Across the water, David Cameron’s government is fighting on several fronts to maintain the control it thought it had won when it succeeded in winning enough seats to set up a single party government.

In winning that UK election with a very small majority, Mr Cameron made himself a hostage to fortune.

He was aware that there are many within his own party and many voters to boot who want rid of of the EU and the constant interference from unelected EU officials in what they see as British business.

In an effort to secure re-election, he unwisely committed to holding a referendum on EU membership.

As a major trading partner with the UK, we have considerable interest in what plays out in that country over the coming year as the UK prepares for this promised referendum.

Both the Liberal Democrats and the Labour party are against leaving the UK as possibly are a majority of Tory voters. But winning a referendum, and dividing the party, will be no good for Mr Cameron.

The big question is whether the Irish State can stay if this referendum leads to a Brexit. The jury is out on that question.

However, it is clear that it would hit us badly given not only the trading ties but the familial ties between Britain and Ireland. It would raise serious issues about how to deal with the border. Would we need emigration and customs controls again?

It would appear that those who are proponents of exiting the EU are convinced that the EU will roll over and give London a sweetheart deal that will allow it to run Britain its own way while retaining the benefits of EU membership. It could be the rock on which they perish.

Unfortunately, it could make the products Irish exporters sell into the UK more expensive, as tariffs are imposed.

One of the problems that exists is that we have been oversold the benefits we get from being in the EU. Sure, the State has gained enormously from a borderless EU and access to a market of close to 500m consumers.

The State had also gained — in the past — from financial supports and the structural funds which helped to improve our infrastructure.

Our membership has also allowed us to attract hundreds of companies allowing them access to the EU market.

But, yes, there have been downsides. Ireland has endured the imposition of sometimes asinine rules, regulations and laws and forced the State to enact laws that people may be morally or ethically opposed to. In Ireland, we’re a bit blasé about much of this. In the UK, they look at things differently.

Things such as the removal of roaming charges is to be welcomed but it should have happened a long time ago. The availability of mortgages between member states is something that is again being talked about, but should have happened a long time ago also.

And the European Central Bank’s role in Ireland’s economic crisis has never been properly addressed, notwithstanding Enda Kenny’s flight of fancies or trips down Walter Mitty Lane.

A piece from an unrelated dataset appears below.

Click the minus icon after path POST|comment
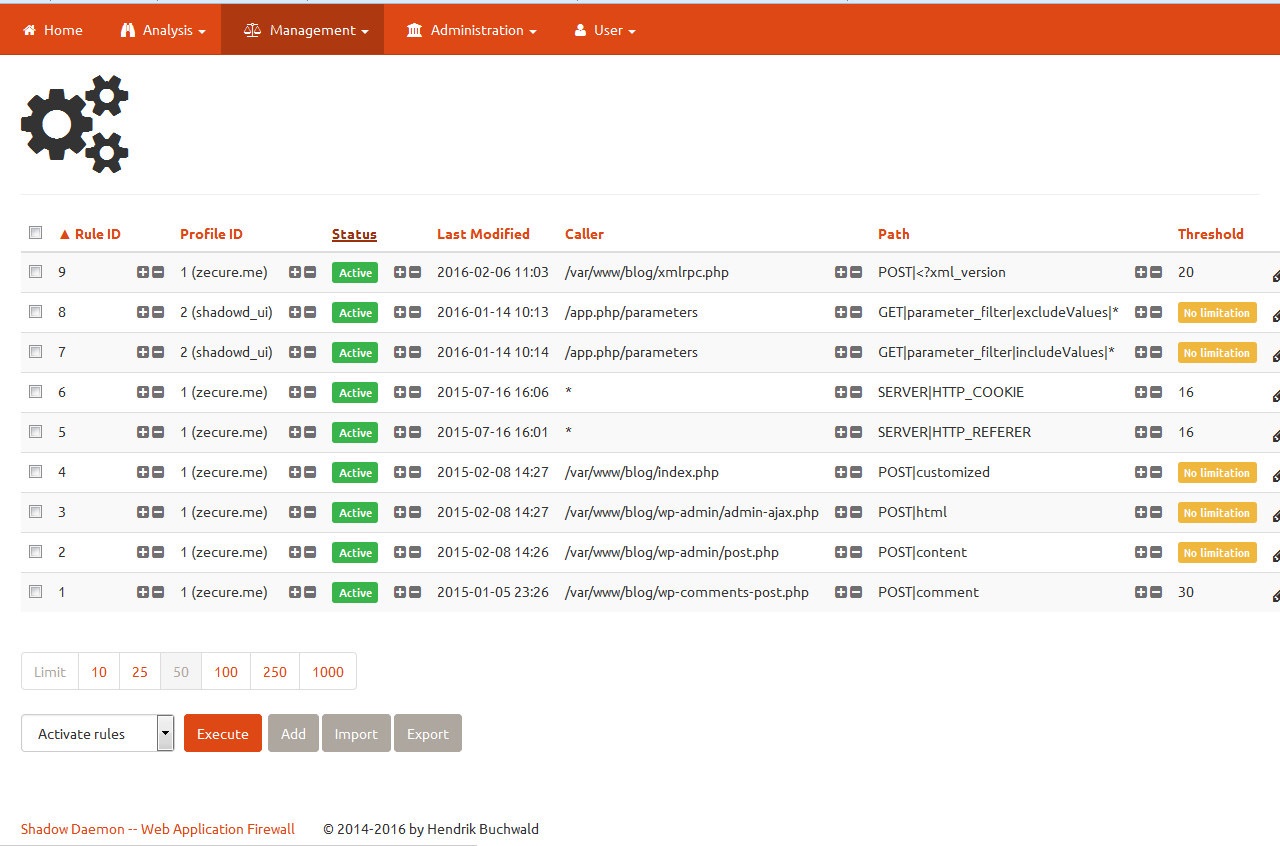tap(1156, 592)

To many of us looking at the proposed free trade deal between the US and Europe, we appear to be compromising our own standards to play ball with the Americans.

Reducing car emissions standards to suit motoring companies is another case in point.

The fact that Germany, in particular, seems to believe that it is the leader of Europe, by taking upon itself to be the spokesperson for the entire EU on issues impacting on the rest, rather than speaking as an equal member, is also an issue concerning people.

Offering to change the access rules to secure support from Turkey is a clear case in point.

Over the coming months and years, we will have to keep our ears and eyes wide open to evaluate what’s good for Paddy. Change is definitely afoot.

Europe can mitigate that change, but only if it gets off its high horse, eliminates the largesse it bestows on its own acolytes and starts to listen to its member countries.

After all, bad and all as some of those member countries’ politicians may be, they were at least elected by their citizens.